Start of DATA EXTRACTS

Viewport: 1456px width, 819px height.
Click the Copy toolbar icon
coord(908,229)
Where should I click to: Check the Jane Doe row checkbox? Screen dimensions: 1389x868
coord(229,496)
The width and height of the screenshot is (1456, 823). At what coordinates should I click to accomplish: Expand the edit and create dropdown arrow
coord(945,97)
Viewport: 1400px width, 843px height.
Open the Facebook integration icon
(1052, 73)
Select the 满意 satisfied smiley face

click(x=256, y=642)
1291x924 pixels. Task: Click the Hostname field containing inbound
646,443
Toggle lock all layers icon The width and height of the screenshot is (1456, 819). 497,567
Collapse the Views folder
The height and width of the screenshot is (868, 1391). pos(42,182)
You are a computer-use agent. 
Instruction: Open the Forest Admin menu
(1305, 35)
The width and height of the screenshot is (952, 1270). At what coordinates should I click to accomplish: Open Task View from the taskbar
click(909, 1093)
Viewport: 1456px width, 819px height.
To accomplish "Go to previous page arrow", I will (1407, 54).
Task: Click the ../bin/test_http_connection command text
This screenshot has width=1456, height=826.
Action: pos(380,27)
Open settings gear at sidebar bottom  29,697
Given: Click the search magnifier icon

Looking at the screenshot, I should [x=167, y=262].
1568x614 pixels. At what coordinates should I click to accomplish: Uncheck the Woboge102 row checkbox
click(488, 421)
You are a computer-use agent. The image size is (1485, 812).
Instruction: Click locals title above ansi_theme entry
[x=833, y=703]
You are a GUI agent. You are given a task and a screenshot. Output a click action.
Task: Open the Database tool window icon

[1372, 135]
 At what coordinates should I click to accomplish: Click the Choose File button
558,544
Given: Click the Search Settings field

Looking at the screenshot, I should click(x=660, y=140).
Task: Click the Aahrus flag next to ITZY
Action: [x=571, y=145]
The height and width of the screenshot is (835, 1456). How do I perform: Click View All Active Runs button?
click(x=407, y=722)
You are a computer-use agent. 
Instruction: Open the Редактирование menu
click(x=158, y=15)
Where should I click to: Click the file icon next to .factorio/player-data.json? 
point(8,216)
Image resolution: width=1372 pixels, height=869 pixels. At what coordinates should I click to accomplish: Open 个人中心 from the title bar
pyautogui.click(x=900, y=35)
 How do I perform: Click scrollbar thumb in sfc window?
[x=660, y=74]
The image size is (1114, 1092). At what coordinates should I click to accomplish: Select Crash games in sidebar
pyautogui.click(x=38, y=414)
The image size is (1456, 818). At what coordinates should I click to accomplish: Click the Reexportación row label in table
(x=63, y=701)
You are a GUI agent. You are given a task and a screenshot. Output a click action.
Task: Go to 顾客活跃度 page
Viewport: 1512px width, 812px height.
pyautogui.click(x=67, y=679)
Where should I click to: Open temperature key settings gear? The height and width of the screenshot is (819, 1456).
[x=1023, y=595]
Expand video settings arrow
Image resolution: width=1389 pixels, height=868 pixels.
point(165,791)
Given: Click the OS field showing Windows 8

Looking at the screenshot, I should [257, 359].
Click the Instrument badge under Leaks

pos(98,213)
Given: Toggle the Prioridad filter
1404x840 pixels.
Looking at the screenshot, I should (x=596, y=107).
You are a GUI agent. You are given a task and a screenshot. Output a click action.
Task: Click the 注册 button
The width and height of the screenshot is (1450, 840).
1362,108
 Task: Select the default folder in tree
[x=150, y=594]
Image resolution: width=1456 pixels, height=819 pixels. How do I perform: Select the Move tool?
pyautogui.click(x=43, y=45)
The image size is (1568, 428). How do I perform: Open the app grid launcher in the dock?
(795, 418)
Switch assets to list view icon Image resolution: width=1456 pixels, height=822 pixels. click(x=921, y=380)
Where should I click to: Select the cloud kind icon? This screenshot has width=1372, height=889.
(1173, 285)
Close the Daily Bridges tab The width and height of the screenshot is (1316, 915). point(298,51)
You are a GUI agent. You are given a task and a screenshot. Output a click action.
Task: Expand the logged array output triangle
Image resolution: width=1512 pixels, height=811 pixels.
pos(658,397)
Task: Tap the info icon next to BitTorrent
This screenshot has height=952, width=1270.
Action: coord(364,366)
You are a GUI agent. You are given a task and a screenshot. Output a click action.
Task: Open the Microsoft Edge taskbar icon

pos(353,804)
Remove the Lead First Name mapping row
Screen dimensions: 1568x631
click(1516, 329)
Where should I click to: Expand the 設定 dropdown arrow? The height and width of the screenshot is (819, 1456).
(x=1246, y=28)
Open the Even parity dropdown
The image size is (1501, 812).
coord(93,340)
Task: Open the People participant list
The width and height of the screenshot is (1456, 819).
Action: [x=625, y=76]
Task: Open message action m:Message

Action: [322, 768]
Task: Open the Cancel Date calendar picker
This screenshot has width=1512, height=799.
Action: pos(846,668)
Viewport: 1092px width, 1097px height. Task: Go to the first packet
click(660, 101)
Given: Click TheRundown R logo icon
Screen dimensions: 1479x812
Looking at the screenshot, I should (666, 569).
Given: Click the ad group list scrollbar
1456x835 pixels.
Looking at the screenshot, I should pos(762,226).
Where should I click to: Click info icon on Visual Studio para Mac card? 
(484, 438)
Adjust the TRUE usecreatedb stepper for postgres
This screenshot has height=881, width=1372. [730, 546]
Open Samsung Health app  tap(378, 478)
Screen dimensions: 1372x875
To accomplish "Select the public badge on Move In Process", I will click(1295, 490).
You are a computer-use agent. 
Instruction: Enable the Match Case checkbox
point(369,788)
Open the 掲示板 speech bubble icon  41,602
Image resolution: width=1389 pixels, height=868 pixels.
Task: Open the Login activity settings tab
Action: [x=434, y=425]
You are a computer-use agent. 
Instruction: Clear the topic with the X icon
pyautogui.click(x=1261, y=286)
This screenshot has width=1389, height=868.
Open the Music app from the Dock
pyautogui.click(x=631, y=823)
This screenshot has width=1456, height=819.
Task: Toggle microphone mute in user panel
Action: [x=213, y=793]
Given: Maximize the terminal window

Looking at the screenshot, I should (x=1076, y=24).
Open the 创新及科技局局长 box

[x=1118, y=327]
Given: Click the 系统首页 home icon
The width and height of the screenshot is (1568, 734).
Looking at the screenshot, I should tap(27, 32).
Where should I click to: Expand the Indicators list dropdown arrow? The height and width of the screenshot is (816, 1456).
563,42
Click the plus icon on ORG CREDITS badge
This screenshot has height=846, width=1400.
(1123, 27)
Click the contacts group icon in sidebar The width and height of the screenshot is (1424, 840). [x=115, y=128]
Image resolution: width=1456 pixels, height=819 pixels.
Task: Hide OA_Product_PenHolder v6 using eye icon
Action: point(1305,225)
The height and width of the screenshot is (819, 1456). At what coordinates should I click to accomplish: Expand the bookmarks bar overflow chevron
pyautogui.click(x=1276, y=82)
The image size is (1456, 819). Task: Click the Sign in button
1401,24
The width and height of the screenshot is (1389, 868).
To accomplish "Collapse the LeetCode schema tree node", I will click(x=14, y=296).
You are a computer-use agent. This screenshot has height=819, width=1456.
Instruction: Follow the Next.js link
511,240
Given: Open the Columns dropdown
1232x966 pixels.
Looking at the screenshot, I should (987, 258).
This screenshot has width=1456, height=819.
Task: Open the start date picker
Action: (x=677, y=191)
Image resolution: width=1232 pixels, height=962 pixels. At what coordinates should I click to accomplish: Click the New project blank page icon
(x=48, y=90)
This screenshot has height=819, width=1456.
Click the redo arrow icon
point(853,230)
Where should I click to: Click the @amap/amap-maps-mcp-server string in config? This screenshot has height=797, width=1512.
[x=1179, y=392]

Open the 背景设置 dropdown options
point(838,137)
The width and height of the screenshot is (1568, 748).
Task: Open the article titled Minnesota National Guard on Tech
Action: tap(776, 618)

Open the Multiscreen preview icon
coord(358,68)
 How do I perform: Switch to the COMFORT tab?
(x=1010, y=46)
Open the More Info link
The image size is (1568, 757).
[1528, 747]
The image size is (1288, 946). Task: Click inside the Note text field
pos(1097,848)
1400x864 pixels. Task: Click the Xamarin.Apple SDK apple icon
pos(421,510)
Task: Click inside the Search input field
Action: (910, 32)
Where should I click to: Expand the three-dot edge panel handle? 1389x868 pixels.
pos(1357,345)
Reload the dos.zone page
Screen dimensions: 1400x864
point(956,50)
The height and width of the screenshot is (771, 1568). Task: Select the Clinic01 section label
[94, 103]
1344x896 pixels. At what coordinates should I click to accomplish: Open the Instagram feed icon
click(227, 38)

End of DATA EXTRACTS

▸ WHAT YOU SHOULD DO
State the count of lines in the material above that include "will", with no other words.

▸ RESPONSE TO THIS TASK
3